OBJECTIF DE LA TÂCHE: Recopiez intégralement l'article sur l'indemnité spéciale de licenciement en cas d'inaptitude professionnelle, sans y changer un seul mot.

EXTRAIT CHOISI:
Recherche
S'abonner à la newsletter S'abonner au magazine

La Minute du Boss : En cas d'inaptitude professionnelle, l'indemnité spéciale de licenciement doit être exprimée en brut

Publié par le | Mis à jour le
La Minute du Boss : En cas d'inaptitude professionnelle, l'indemnité spéciale de licenciement doit être exprimée en brut

Par une décision du 7 mai 2024 (n°22-21.479), la chambre sociale de la Cour de cassation précise la nature des indemnités prévues à l'article L. 1226-14 du Code du travail, considérant que celles-ci s'exprimaient en brut.

Je m'abonne
  • Imprimer

En paie, la détermination du régime social et fiscal des sommes versées lors de la rupture du contrat de travail relève souvent du casse-tête pour les entreprises [1], en raison de deux difficultés principales :

  • Le traitement social et fiscal est gouverné par de nombreux paramètres, qui diffèrent selon (i) la nature de la somme en cause (salaire, indemnité de licenciement, indemnité pour réparation d'un préjudice) et (ii) le montant de celle-ci (appréciation des seuils applicables).

DONNÉES:
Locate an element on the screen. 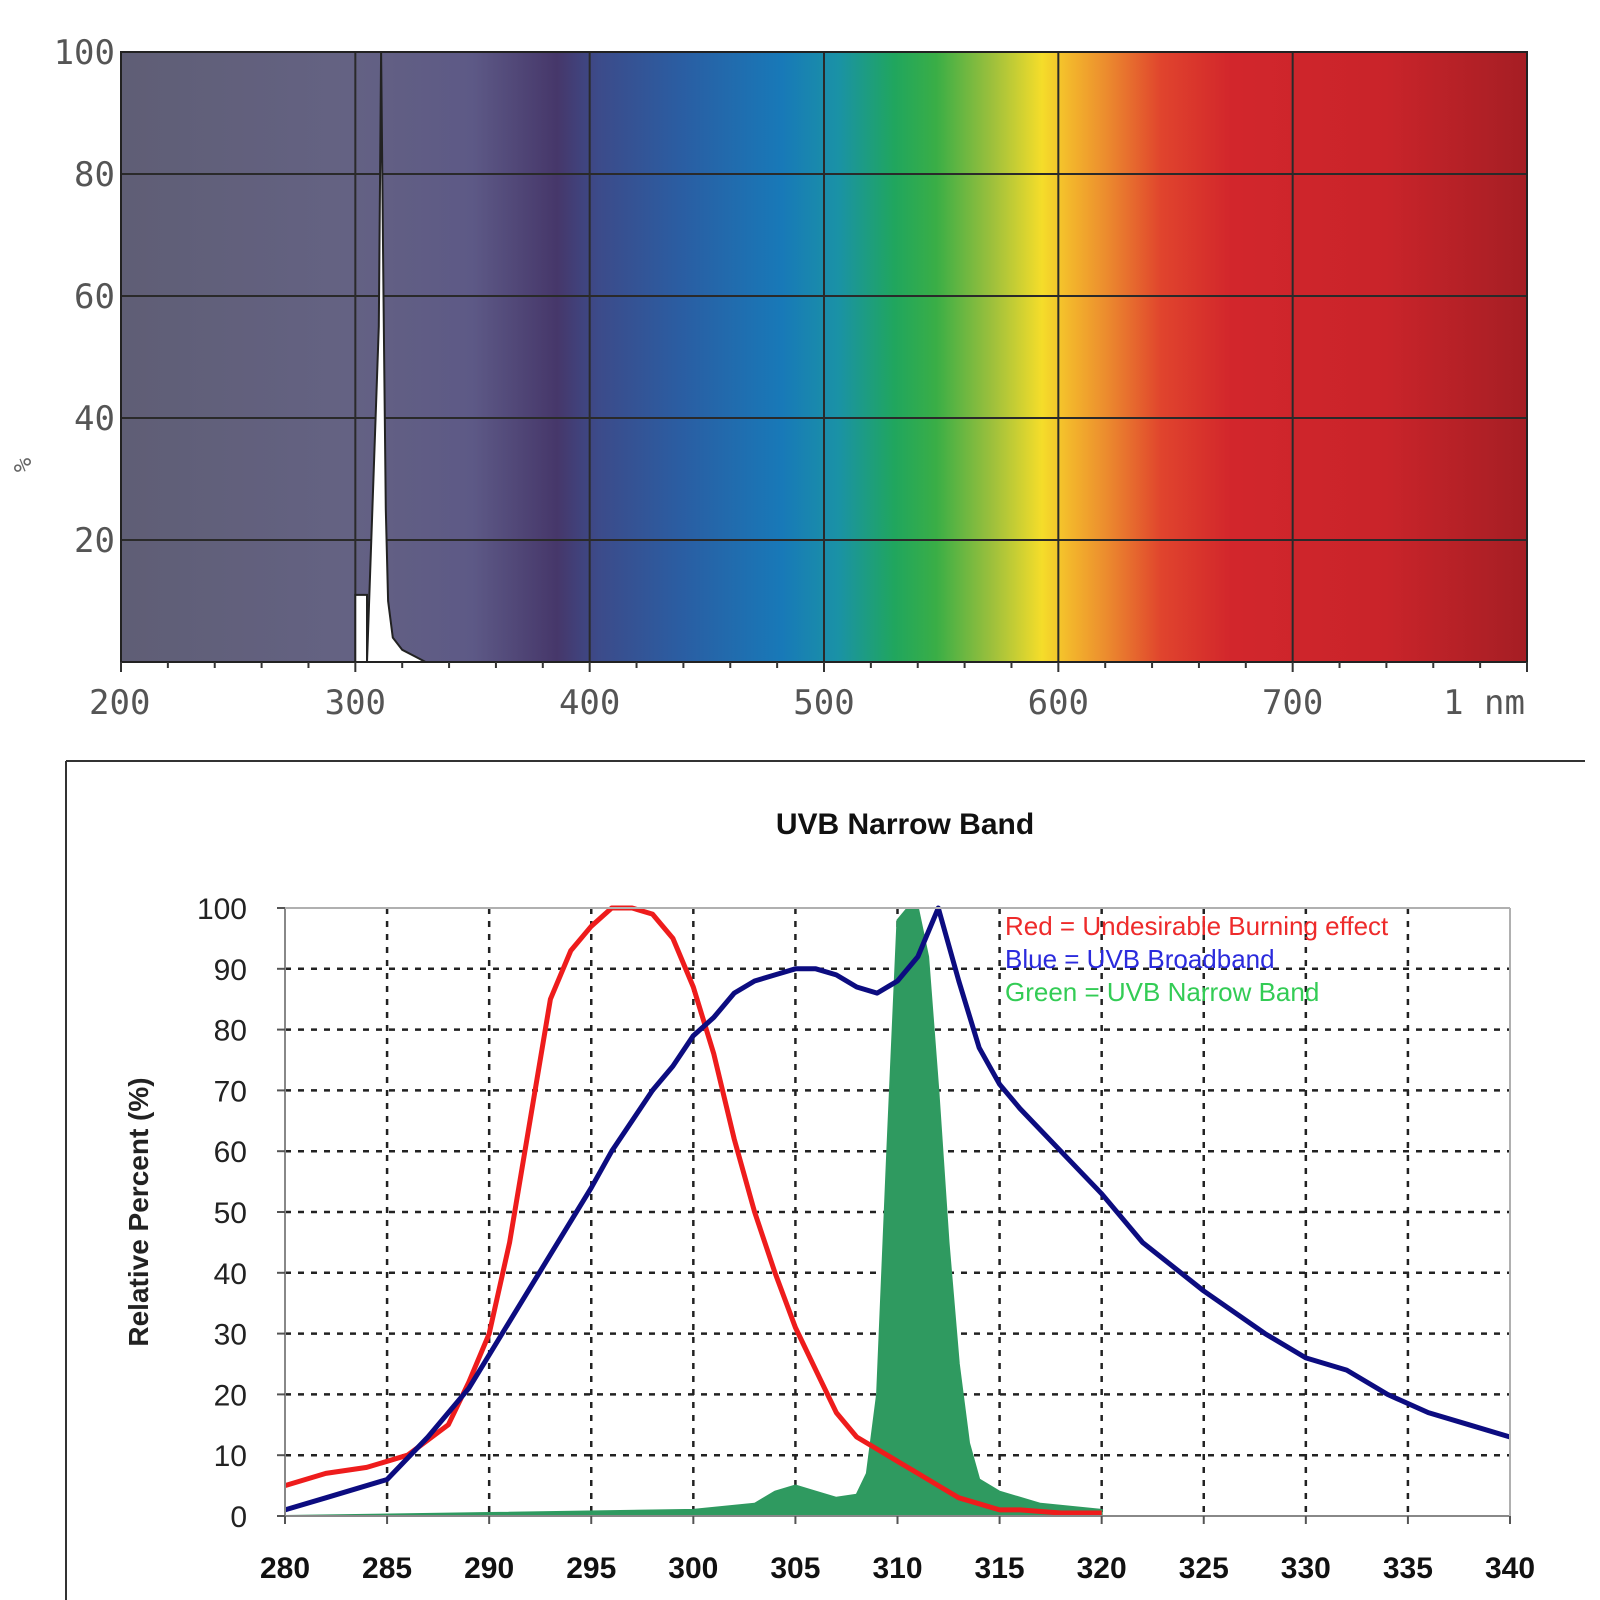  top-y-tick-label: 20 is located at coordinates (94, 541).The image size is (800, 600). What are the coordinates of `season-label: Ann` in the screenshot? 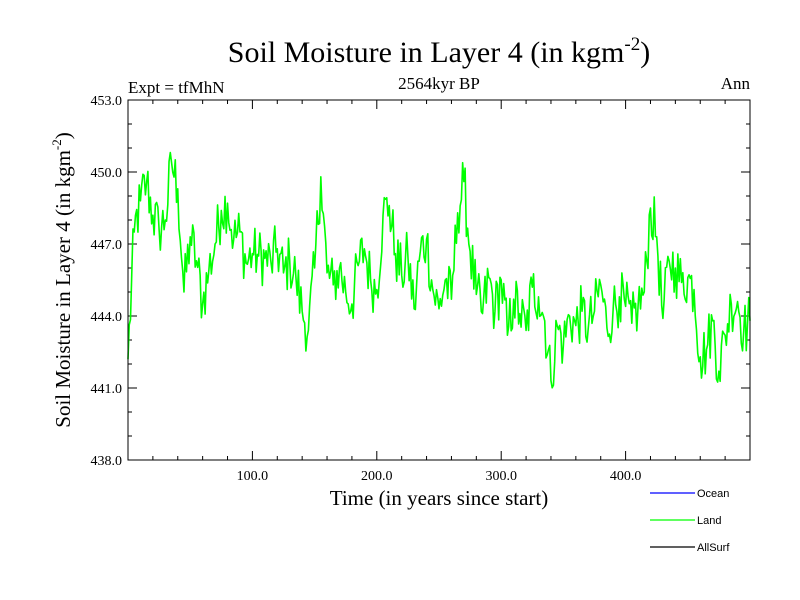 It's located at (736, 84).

SOLUTION DÉTAILLÉE:
Recherche
S'abonner à la newsletter S'abonner au magazine

La Minute du Boss : En cas d'inaptitude professionnelle, l'indemnité spéciale de licenciement doit être exprimée en brut

Publié par le | Mis à jour le
La Minute du Boss : En cas d'inaptitude professionnelle, l'indemnité spéciale de licenciement doit être exprimée en brut

Par une décision du 7 mai 2024 (n°22-21.479), la chambre sociale de la Cour de cassation précise la nature des indemnités prévues à l'article L. 1226-14 du Code du travail, considérant que celles-ci s'exprimaient en brut.

Je m'abonne
  • Imprimer

En paie, la détermination du régime social et fiscal des sommes versées lors de la rupture du contrat de travail relève souvent du casse-tête pour les entreprises [1], en raison de deux difficultés principales :

  • Le traitement social et fiscal est gouverné par de nombreux paramètres, qui diffèrent selon (i) la nature de la somme en cause (salaire, indemnité de licenciement, indemnité pour réparation d'un préjudice) et (ii) le montant de celle-ci (appréciation des seuils applicables).